Could you repeat the entries from the line with "Where should I click to: Sort" up to and including the line with "The image size is (625, 509). 226,12", swapping "arrow" for "chevron" and leaving everything else the same?

++++ Material for this task

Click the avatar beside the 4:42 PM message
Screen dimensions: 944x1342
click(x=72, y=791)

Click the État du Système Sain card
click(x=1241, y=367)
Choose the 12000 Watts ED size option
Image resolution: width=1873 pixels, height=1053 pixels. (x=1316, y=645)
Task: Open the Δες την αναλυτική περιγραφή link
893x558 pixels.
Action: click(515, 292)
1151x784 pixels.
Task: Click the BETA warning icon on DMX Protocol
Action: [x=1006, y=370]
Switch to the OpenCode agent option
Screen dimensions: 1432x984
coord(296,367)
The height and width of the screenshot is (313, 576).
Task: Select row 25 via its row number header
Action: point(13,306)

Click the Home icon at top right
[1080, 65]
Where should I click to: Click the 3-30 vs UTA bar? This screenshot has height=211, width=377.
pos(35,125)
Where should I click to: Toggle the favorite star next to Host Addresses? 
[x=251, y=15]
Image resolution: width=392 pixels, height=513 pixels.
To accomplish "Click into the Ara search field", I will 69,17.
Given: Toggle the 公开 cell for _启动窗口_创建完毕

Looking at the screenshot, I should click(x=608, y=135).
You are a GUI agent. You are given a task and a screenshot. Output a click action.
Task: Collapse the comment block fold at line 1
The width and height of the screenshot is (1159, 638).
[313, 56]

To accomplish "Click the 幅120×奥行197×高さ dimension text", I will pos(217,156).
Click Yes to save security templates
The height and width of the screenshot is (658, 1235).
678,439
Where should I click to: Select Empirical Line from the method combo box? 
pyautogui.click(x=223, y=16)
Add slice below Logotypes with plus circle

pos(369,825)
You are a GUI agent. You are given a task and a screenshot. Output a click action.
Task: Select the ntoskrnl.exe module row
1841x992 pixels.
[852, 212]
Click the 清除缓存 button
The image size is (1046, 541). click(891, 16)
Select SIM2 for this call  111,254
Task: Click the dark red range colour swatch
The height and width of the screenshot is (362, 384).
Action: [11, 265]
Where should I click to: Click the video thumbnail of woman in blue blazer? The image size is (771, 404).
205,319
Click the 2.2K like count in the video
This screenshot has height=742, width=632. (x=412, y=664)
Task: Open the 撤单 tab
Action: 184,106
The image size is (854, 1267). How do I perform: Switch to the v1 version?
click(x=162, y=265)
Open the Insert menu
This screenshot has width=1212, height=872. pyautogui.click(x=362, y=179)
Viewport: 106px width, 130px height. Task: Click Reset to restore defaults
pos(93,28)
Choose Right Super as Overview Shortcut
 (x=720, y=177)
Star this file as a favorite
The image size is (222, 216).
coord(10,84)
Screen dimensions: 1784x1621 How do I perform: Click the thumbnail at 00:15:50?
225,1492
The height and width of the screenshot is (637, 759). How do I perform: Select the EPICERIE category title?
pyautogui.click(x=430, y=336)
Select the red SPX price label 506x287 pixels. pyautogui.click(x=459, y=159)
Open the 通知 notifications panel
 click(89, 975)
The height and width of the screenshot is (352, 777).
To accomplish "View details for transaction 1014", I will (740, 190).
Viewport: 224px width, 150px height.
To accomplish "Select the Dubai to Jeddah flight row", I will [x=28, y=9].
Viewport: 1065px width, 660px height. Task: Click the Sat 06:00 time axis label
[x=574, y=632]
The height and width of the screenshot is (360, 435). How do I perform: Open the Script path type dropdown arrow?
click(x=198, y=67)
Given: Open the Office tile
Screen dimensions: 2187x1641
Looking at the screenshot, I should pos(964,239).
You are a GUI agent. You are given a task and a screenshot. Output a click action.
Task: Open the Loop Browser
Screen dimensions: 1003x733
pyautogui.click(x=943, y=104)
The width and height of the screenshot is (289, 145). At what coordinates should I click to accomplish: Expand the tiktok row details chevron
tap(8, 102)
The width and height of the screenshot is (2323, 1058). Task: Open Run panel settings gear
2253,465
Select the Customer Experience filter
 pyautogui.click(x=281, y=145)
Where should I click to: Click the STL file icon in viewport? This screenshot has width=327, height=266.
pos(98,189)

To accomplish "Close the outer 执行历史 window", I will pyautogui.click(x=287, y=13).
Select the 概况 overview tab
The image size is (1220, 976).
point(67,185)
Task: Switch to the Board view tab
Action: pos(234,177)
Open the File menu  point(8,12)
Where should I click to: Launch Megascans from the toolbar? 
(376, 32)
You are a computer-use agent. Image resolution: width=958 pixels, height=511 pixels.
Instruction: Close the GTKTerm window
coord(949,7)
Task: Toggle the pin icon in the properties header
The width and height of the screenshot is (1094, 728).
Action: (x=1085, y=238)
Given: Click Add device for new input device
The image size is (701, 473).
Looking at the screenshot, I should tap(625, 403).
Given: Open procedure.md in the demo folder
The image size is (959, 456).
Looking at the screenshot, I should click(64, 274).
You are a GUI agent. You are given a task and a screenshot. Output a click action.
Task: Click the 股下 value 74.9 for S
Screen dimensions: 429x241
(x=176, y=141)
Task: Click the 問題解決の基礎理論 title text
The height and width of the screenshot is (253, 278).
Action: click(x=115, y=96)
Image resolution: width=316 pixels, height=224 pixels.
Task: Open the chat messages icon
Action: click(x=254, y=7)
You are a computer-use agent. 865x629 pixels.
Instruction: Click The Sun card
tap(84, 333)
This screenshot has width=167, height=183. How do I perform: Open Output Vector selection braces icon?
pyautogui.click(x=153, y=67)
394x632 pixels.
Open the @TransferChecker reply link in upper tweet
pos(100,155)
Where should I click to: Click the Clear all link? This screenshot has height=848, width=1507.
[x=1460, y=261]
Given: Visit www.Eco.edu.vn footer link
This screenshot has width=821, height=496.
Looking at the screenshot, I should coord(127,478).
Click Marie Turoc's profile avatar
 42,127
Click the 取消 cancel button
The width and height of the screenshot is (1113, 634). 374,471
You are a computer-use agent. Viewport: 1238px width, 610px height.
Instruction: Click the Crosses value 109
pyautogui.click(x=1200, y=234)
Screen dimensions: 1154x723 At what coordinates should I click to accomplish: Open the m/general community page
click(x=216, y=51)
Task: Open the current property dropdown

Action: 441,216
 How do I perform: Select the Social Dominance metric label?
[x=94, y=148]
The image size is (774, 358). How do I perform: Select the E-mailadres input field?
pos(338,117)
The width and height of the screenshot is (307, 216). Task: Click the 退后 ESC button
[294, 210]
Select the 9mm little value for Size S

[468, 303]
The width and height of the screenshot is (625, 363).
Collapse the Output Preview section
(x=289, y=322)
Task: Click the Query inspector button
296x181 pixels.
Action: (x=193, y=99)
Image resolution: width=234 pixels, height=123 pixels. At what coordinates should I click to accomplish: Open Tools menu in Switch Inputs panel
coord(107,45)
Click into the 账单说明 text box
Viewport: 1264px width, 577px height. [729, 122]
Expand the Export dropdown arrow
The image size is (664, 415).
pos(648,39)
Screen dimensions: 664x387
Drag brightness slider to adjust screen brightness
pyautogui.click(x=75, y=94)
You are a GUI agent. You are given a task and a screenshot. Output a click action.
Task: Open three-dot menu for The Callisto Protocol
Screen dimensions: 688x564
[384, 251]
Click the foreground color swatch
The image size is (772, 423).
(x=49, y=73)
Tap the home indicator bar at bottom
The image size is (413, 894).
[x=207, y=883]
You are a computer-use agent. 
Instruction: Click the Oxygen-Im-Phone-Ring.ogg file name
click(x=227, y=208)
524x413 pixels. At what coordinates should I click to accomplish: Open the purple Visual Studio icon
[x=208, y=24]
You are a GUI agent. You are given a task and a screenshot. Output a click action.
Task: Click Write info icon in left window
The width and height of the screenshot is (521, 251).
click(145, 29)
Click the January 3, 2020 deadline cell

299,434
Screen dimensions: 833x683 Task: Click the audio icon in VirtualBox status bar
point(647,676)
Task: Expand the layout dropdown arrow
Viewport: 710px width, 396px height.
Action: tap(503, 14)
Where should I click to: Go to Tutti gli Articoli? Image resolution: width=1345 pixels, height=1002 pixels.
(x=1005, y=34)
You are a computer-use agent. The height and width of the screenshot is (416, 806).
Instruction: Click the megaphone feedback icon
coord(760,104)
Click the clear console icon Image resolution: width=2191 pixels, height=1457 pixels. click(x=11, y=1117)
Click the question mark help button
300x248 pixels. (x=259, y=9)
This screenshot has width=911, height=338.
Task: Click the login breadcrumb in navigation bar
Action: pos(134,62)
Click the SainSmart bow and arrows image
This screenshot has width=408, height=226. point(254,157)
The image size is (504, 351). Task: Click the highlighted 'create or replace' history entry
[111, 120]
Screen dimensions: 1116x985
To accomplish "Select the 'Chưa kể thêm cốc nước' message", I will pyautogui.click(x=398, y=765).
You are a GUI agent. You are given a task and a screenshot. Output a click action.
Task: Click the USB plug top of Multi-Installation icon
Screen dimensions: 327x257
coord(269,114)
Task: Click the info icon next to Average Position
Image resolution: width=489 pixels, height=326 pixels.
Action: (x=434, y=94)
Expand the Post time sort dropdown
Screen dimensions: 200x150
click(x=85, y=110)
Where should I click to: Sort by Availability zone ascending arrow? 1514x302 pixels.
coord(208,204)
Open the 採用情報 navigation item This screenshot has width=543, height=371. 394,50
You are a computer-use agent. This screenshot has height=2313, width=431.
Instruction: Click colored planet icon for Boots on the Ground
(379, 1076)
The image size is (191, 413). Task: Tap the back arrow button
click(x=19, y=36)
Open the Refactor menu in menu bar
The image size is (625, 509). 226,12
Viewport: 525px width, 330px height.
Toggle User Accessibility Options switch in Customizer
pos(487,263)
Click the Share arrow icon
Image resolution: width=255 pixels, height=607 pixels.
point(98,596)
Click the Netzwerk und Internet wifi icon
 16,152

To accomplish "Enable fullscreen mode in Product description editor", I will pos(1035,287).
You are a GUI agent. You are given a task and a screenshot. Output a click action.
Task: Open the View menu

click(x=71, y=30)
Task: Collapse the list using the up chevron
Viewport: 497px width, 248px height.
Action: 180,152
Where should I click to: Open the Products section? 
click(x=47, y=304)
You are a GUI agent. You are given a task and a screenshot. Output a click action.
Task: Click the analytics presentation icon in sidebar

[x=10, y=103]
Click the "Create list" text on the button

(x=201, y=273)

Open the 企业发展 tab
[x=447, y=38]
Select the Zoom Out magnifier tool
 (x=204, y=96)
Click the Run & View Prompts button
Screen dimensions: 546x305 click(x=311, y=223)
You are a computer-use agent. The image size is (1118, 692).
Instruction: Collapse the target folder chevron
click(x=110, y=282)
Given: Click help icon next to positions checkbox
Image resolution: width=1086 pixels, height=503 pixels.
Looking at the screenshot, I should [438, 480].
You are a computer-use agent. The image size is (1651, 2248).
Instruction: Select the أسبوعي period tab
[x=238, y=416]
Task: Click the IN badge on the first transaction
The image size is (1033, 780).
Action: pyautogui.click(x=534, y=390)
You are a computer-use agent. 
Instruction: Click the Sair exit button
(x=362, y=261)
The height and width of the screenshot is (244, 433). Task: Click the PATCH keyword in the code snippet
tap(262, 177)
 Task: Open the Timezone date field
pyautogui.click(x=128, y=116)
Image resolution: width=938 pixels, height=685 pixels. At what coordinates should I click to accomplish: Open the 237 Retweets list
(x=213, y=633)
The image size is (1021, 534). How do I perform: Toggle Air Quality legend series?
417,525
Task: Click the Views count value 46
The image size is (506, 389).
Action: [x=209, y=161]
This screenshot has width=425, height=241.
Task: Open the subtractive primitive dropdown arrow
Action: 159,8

++++++++

= Result of this exercise =
Where should I click to: Sort by Availability zone ascending chevron? 1514x302 pixels.
coord(208,204)
Open the 採用情報 navigation item This screenshot has width=543, height=371. 394,50
You are a computer-use agent. This screenshot has height=2313, width=431.
Instruction: Click colored planet icon for Boots on the Ground
(379, 1076)
The image size is (191, 413). Task: Tap the back chevron button
click(x=19, y=36)
Open the Refactor menu in menu bar
The image size is (625, 509). 226,12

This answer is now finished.